What is asked = Copy the listing lines, starting at the line with "Task: Open the reverse proxy tab" and ending after the line with "Action: [x=162, y=693]", and replace "reverse proxy" with "load balancer" while leaving everything else unchanged. Omit the pictures from your answer.

Source data =
•••••

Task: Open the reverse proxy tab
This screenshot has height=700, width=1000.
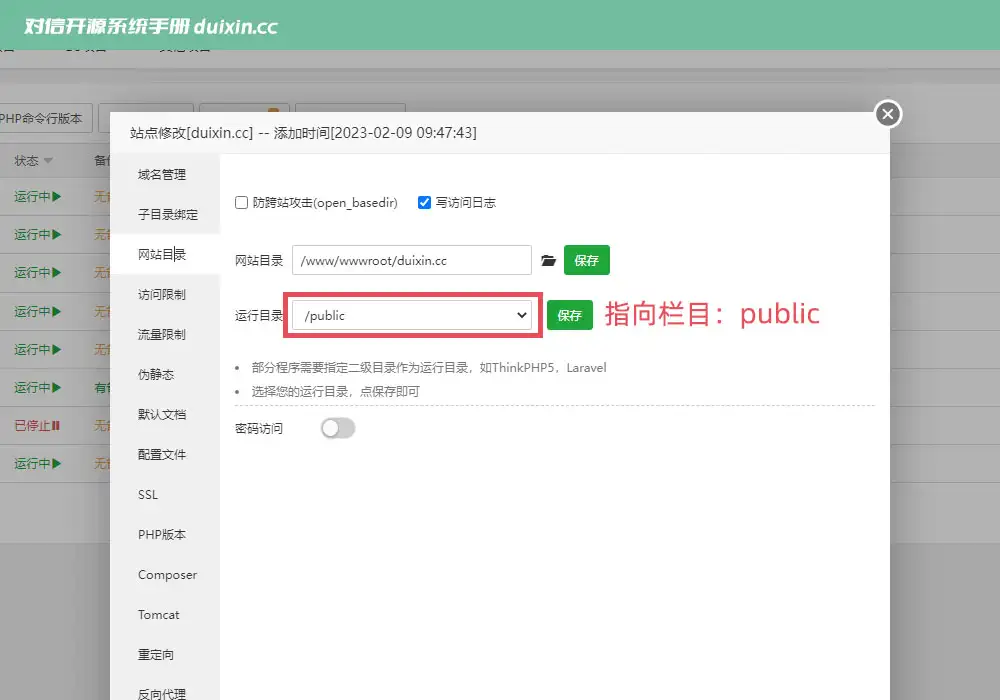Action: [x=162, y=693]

•••••

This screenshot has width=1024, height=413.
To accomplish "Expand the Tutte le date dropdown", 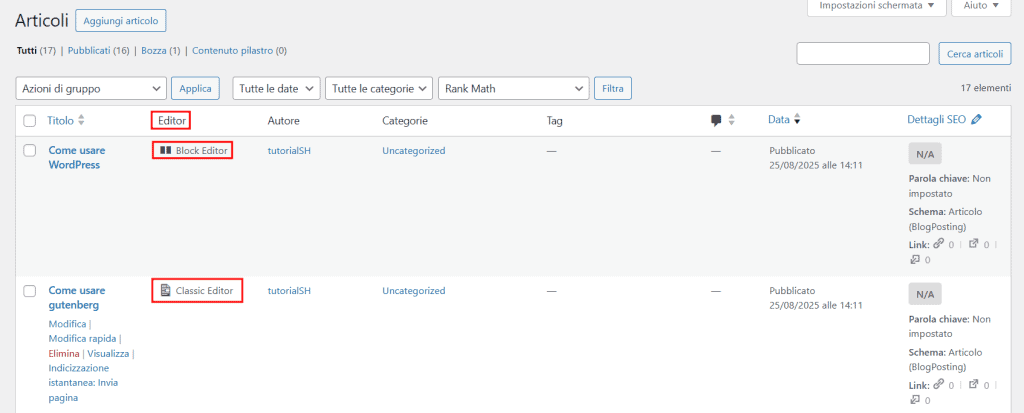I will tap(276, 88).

•••••

Finished answer =
Task: Open the load balancer tab
This screenshot has height=700, width=1000.
Action: [x=162, y=693]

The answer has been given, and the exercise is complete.